Liban Margherita Boniver, envoyée spéciale du ministre italien des Affaires étrangères pour les urgences humanitaires, a effectué une tournée dans la Békaa pour sonder la situation des réfugiés syriens.
20/09/2012

Dans une impasse du village de Majdel Anjar (Békaa), une petite maison qu’on pourrait à peine qualifier de mansarde abrite quatre familles syriennes, chassées de Homs par la destruction de leurs maisons durant le conflit qui agite la Syrie depuis plus d’un an et demi. Seuls les femmes et les enfants sont là, les maris étant restés sur place. Un grand nombre d’enfants en bas âge jouent sur un espace qui aurait pu être qualifié de perron s’il n’était jonché de débris. À l’intérieur, l’espace est bien rangé, mais de simples matelas jetés à même le sol font office de lits. Dans une chambre vivent trois familles de huit personnes, avec une cuisine des plus primaires, sans toit adéquat. Une autre chambre abrite une quatrième famille (nombreuse) et ne dispose pas de fenêtres.


Les mères, interrogées par la délégation italienne présidée par la députée Margherita Boniver, sont surtout inquiètes de l’année scolaire qui commence, estimant n’avoir pas les moyens de payer l’école. « Nous avions un peu d’argent, mais nous l’avons entièrement dépensé, nous devons dorénavant dépendre des aides », nous lance l’une d’elles.
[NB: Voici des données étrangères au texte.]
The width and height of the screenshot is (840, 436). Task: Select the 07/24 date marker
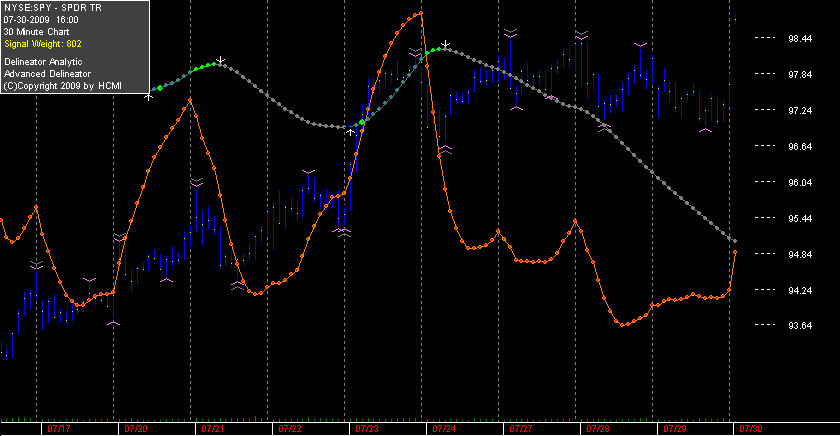[x=444, y=429]
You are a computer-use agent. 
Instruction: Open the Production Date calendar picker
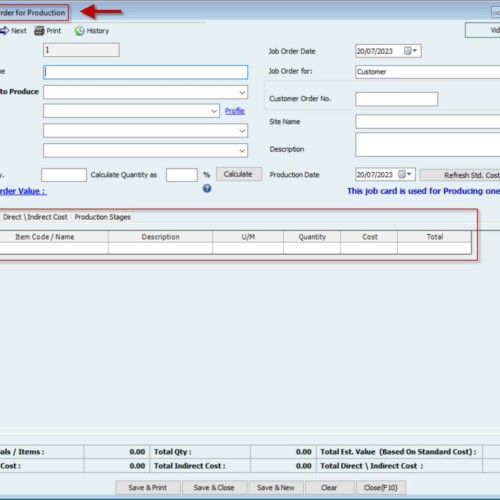pos(405,174)
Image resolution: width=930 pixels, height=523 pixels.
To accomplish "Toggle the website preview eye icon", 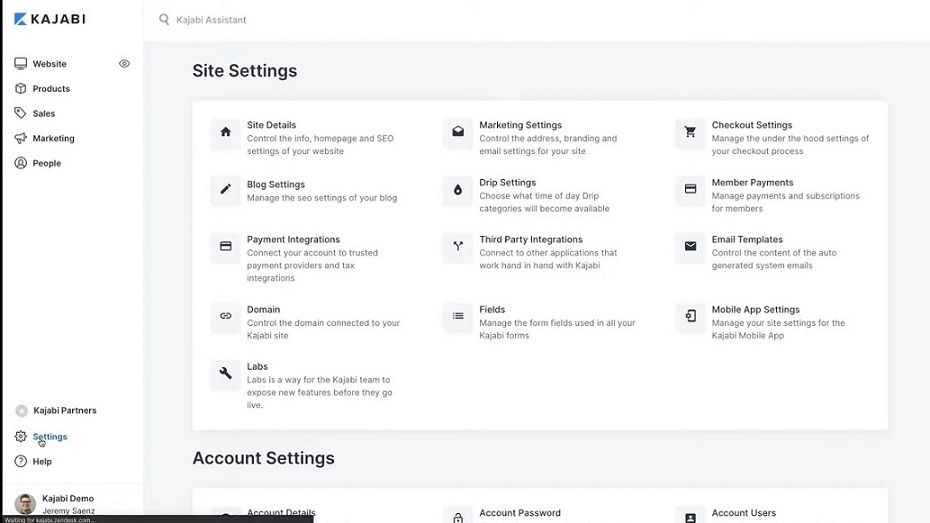I will [x=124, y=63].
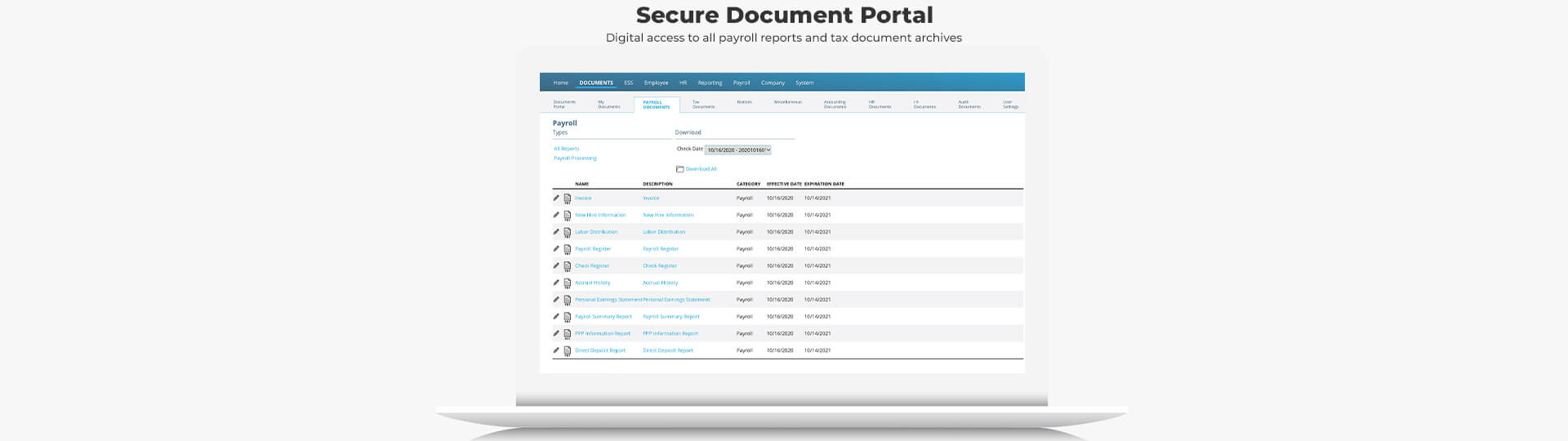The height and width of the screenshot is (441, 1568).
Task: Click the file icon beside Direct Deposit Report
Action: pos(568,351)
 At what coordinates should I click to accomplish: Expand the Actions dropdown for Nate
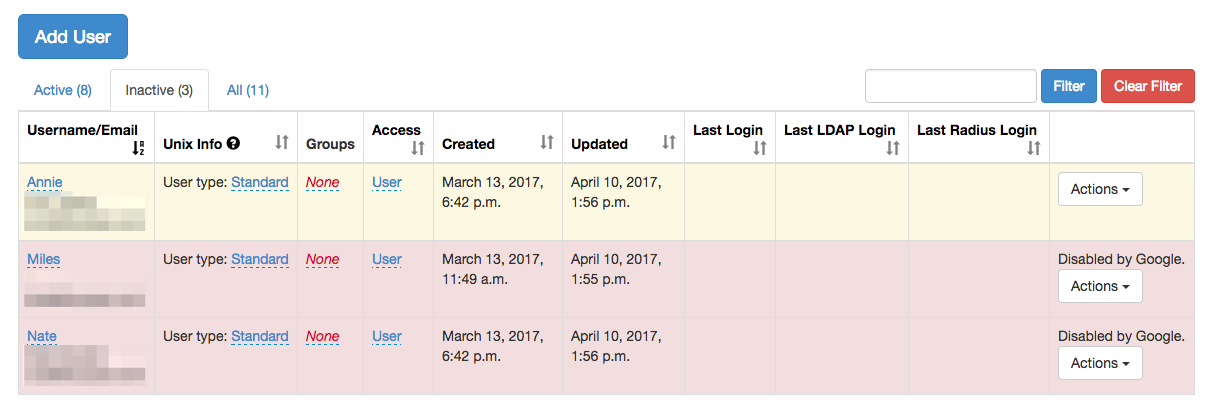[x=1100, y=363]

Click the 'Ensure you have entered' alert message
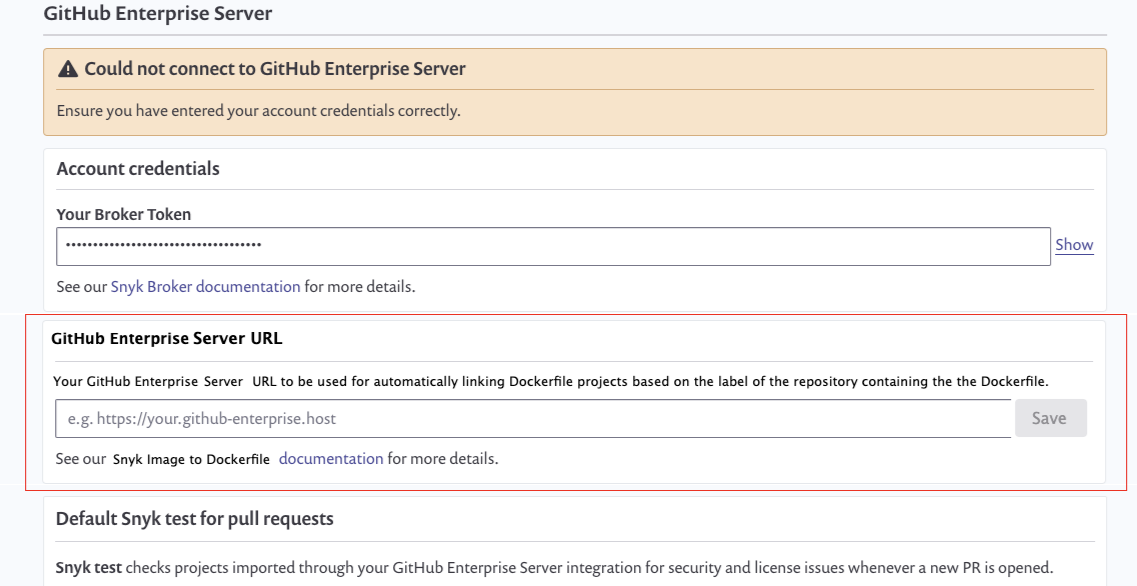(x=258, y=111)
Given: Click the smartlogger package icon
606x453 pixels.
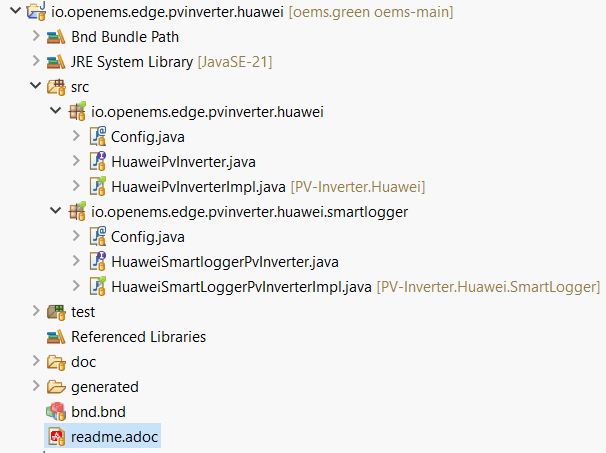Looking at the screenshot, I should (x=77, y=211).
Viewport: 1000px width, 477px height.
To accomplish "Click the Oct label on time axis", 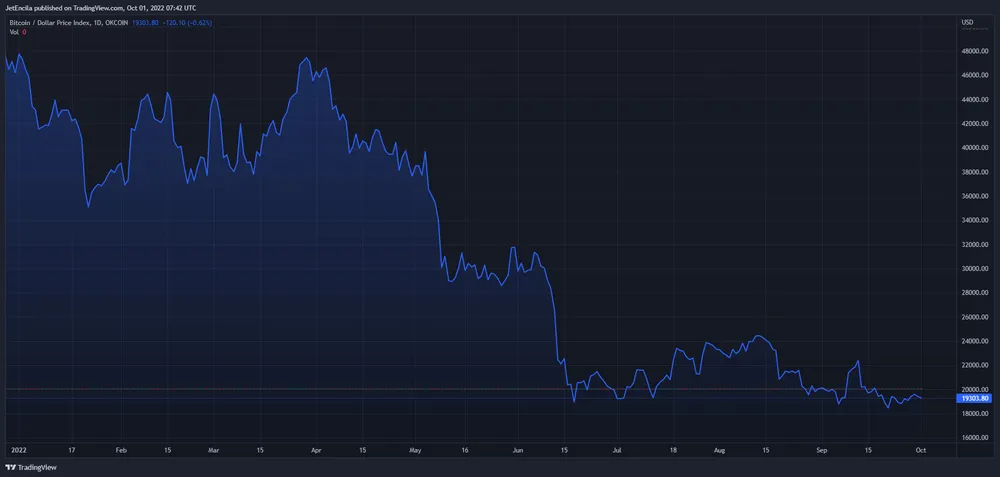I will tap(920, 451).
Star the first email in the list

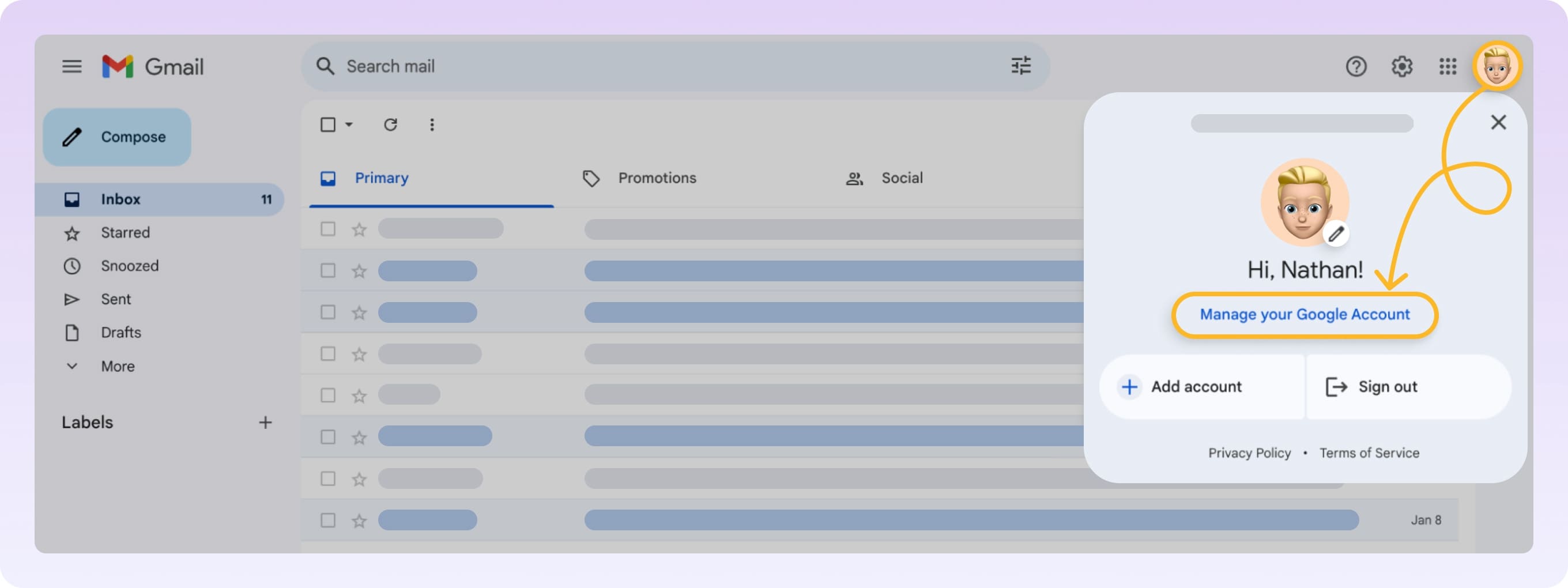pos(359,229)
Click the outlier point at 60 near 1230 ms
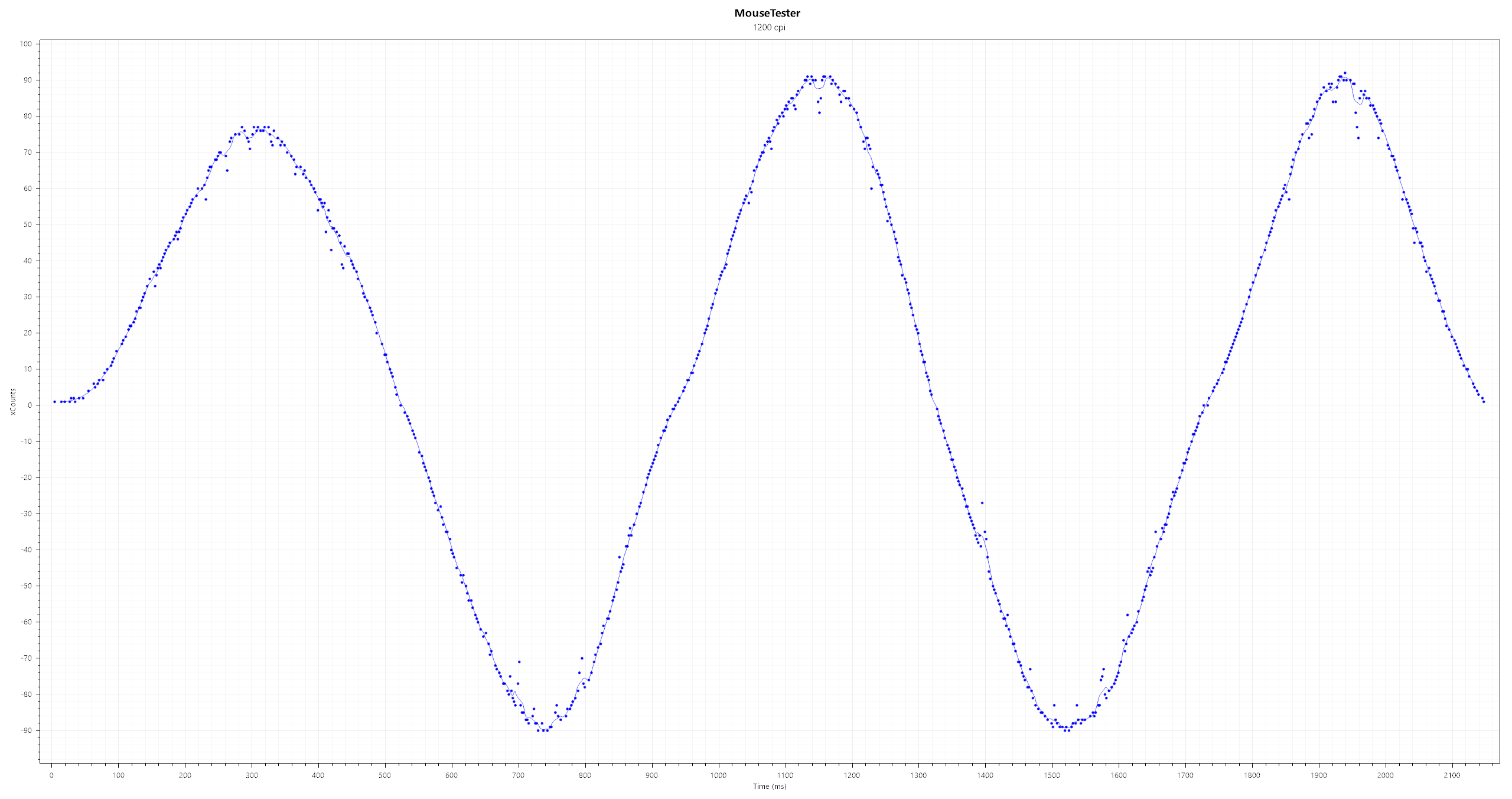Viewport: 1512px width, 799px height. pos(871,189)
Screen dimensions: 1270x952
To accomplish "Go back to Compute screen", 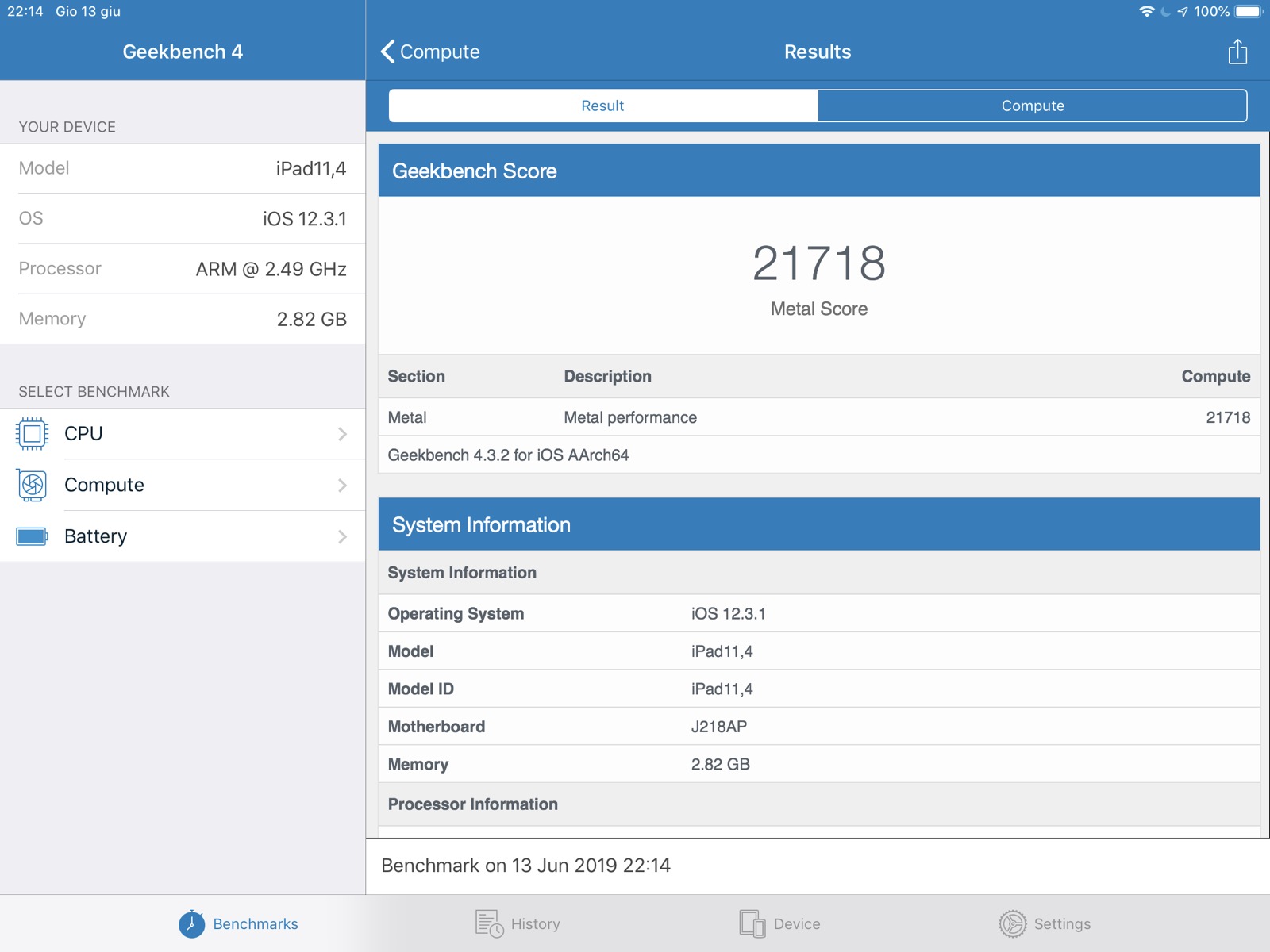I will coord(431,52).
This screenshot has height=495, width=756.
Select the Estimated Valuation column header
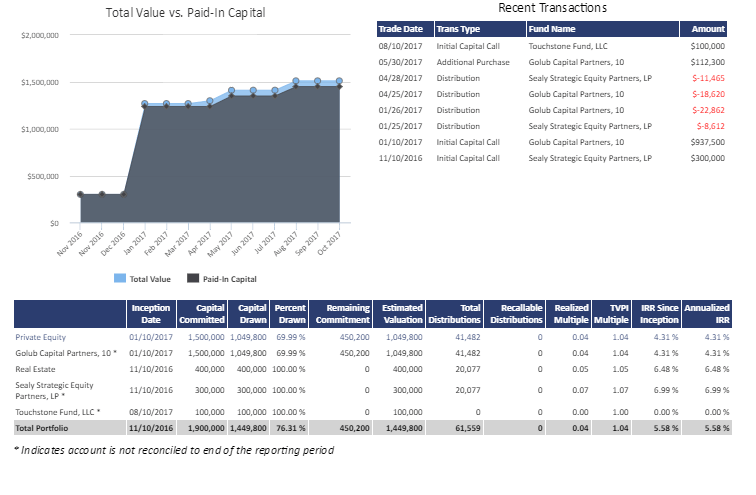tap(402, 313)
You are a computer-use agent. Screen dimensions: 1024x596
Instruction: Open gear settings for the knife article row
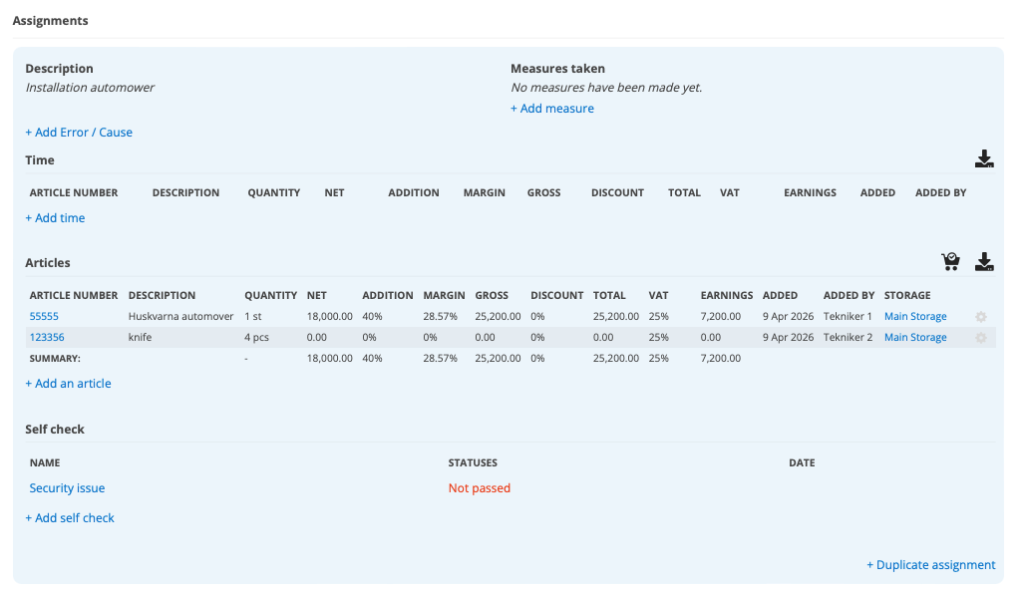pyautogui.click(x=981, y=338)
Toutefois, un responsable local les tranquillise sur place, promettant que les scolarités leur seront versées.
Un peu plus loin dans le même village, un parking a été transformé en complexe résidentiel improvisé. Des maisonnées ont été bâties à la hâte et sont actuellement louées à des familles de réfugiés à raison de quelque 130 dollars par mois. À ceux qui s’étonnent de ce chiffre, un responsable d’association locale fait remarquer qu’en pleine ville, des réfugiés syriens paient jusqu’à 300 ou 400 dollars... Ailleurs, dans le village voisin de Marj, par exemple, les loyers peuvent atteindre les 700 dollars, dit-il.


Un père de famille syrien, qui était employé à Damas avant de se retrouver sans emploi, sans toit et réfugié au Liban, confirme que le loyer leur est versé par l’association en question. Comme des centaines d’autres familles, la sienne a été logée dans cette demeure temporaire après avoir été accueillie dans une école.


Le problème est loin d’être anodin à Majdel Anjar, où les autorités locales recensent un millier de familles dont plus de la moitié ne sont pas enregistrées auprès de l’UNHCR en tant que réfugiés (elles affirment que le processus est complexe et que le centre d’enregistrement est loin). Ils sont des milliers à passer la frontière au niveau de la Békaa, leur nombre a atteint les 17 000 un jour de grande crise à Damas. Dans des jours plus calmes, ils sont de 6 000 à 10 000, mais ils ne restent bien sûr pas tous sur place.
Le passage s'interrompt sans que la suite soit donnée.